# Outside the Camp...question



## LadyFlynt (May 6, 2006)

Okay....

1) I know we've had trouble from ppl involved in this


However...

2) Hubby has Andrew Bain subbed to his blog (I remember us banning him) and so hubby is looking at the OTC site. Some of their stuff sounds legit...but he is wondering where they vere off and how.

Help, gents?

[Edited on 5-6-2006 by LadyFlynt]


----------



## Contra_Mundum (May 6, 2006)

These are the folks who have consigned Calvin to hell, for not being Calvinist enough.

Nuff sed.


----------



## fredtgreco (May 6, 2006)

I would not advise even speaking or writing to Mr. Bain.

He is a false teacher, and wicked. He routinely lies and deceives in order to gain entrance to various internet fora. My advice would be to ban him and not allow him even the slightest opening for his filth.


----------



## LadyFlynt (May 6, 2006)

I know that...but I need PROOF and he really wants info, not just a brush off of the people. Please state the points and issues and their counter arguments. My husband likes to research things out...therefore he's ask me to ask you all (I recommended it as you have dealt with them and their issues).


----------



## Contra_Mundum (May 6, 2006)

Here's a thread with an extensive e-mail quote:
http://www.puritanboard.com/forum/viewthread.php?tid=8080


----------



## LadyFlynt (May 6, 2006)

okay, going to look at it.


----------



## LadyFlynt (May 6, 2006)

That thread must be locked away, because it says I'm not permitted to view it.


----------



## LadyFlynt (May 6, 2006)




----------



## fredtgreco (May 6, 2006)
···
» **GIVEN EXERCISE A**: Lay out the records as a numbered list, leaving out blank lines, from the line holding "Click 確認 button next to ASIN field" through the end of the records, inclusive.

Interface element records
···
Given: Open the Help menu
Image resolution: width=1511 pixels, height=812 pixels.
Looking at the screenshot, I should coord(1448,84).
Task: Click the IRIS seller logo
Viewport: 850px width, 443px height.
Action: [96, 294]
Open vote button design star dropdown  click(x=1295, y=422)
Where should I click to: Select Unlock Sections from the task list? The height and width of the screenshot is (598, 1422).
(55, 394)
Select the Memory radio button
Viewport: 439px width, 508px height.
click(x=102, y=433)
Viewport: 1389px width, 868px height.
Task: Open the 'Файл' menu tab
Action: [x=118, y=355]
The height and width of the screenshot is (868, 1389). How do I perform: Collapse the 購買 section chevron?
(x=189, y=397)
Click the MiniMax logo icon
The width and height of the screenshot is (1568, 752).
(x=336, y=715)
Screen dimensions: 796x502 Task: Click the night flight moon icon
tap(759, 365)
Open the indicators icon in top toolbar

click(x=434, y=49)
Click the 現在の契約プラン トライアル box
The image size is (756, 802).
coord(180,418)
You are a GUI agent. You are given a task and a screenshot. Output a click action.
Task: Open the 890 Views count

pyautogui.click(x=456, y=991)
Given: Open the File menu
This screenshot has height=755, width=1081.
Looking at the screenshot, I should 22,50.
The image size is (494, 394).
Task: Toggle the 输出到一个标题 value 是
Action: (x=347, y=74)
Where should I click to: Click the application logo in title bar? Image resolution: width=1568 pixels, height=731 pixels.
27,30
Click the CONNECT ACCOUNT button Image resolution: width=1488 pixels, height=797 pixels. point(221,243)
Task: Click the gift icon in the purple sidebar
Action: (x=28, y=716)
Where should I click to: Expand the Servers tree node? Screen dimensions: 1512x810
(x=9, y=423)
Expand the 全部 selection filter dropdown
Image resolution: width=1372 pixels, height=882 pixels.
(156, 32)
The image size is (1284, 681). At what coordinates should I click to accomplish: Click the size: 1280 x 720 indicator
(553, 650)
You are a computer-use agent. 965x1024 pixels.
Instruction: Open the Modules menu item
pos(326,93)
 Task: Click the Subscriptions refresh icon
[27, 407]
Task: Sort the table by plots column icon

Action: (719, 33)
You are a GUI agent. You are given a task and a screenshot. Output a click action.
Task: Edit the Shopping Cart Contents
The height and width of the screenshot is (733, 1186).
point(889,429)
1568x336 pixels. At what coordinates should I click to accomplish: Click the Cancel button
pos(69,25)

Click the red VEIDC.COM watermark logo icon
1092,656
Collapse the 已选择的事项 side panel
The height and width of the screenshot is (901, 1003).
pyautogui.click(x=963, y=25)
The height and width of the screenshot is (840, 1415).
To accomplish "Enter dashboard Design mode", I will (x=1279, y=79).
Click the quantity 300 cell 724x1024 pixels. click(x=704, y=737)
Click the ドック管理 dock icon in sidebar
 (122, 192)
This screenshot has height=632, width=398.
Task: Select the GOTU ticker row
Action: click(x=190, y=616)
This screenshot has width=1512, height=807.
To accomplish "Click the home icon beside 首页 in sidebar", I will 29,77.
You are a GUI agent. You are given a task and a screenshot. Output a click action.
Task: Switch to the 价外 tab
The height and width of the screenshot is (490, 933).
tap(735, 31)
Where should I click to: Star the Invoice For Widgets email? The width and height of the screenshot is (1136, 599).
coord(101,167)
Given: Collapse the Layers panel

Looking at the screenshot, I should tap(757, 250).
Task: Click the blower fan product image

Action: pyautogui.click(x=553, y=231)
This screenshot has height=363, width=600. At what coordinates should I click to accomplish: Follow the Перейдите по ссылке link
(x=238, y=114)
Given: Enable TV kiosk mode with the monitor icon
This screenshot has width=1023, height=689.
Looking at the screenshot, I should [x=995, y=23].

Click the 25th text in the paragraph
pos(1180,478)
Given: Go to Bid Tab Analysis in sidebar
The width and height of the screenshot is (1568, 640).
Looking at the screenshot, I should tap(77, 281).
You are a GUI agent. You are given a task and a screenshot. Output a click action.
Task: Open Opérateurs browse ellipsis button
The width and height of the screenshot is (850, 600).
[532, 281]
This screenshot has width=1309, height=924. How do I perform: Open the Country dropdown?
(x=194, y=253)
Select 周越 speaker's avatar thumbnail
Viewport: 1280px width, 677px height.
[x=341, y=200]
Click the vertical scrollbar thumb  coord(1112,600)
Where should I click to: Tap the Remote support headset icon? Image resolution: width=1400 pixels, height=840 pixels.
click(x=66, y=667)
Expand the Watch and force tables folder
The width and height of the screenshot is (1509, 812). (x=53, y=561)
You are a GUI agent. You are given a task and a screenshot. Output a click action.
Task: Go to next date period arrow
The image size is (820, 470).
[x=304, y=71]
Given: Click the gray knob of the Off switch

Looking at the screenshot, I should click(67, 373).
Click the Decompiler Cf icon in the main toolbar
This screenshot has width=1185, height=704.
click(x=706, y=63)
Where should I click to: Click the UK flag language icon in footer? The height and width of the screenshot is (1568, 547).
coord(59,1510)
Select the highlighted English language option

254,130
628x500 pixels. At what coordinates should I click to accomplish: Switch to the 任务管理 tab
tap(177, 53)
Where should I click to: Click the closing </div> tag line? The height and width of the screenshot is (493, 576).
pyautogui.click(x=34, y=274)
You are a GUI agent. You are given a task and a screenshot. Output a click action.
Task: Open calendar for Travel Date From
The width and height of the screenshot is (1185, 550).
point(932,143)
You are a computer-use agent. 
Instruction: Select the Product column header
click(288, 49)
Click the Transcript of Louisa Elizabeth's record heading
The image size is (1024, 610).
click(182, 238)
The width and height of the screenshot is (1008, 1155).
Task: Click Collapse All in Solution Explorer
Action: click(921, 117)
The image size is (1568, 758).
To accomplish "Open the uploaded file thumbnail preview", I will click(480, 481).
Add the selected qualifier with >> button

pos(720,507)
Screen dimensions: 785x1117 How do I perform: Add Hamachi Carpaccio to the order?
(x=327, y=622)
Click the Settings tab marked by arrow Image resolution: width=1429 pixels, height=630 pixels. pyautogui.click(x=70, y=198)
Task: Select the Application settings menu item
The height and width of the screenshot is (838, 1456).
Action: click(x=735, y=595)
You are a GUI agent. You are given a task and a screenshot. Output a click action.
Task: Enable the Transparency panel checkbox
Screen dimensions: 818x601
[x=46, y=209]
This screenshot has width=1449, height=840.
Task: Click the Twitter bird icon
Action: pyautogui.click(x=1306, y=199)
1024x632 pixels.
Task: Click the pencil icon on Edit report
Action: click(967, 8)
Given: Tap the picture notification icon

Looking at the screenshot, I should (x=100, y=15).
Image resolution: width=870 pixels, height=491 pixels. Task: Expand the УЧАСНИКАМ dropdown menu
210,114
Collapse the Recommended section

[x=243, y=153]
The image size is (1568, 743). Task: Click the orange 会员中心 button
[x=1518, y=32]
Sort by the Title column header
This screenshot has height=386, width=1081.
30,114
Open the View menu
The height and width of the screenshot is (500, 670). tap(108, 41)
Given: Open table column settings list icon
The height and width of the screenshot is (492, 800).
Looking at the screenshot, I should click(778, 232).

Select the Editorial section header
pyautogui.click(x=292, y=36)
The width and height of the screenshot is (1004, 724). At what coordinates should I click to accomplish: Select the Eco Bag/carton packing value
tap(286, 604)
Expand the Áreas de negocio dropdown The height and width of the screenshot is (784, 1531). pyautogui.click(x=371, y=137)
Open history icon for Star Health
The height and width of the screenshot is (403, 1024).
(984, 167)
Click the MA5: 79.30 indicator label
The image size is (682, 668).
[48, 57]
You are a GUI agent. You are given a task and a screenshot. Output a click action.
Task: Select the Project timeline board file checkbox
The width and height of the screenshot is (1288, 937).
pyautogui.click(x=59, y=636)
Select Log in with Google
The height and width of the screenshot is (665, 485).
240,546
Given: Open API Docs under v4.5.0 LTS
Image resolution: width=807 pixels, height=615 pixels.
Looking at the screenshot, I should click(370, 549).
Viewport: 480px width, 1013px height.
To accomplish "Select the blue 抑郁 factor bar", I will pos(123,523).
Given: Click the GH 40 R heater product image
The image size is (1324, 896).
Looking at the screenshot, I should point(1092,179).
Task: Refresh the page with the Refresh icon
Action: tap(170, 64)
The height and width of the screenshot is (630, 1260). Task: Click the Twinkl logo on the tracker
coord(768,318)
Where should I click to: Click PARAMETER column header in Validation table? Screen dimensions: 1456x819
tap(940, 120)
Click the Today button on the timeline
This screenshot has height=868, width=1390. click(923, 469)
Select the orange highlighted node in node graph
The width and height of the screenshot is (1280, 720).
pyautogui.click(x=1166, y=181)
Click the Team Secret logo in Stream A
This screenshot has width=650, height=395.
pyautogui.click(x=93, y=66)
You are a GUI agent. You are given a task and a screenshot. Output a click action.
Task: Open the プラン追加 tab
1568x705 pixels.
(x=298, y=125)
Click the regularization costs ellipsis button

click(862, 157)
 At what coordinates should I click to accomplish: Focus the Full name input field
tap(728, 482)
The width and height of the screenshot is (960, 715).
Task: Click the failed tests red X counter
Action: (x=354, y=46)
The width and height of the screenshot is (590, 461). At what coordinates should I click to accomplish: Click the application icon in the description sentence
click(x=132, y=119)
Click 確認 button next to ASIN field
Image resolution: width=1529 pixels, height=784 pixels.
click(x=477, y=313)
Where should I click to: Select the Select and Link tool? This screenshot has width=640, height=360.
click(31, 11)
···
» **GIVEN EXERCISE B**: Decide whether each statement agrees with the forum thread, and answer yes or no with the deciding words quoted exactly: (i) Contra_Mundum says the group has consigned Calvin to hell for not being Calvinist enough. (ii) fredtgreco recommends writing to Mr. Bain to ask for his side. (iii) LadyFlynt could open the thread that Contra_Mundum linked.

» **TASK OUTPUT A**:
1. Click 確認 button next to ASIN field
2. Image resolution: width=1529 pixels, height=784 pixels.
3. click(x=477, y=313)
4. Where should I click to: Select the Select and Link tool? This screenshot has width=640, height=360.
5. click(31, 11)

» **TASK OUTPUT B**:
(i) Yes: "These are the folks who have consigned Calvin to hell, for not being Calvinist enough."
(ii) No: "I would not advise even speaking or writing to Mr. Bain."
(iii) No: "That thread must be locked away, because it says I'm not permitted to view it."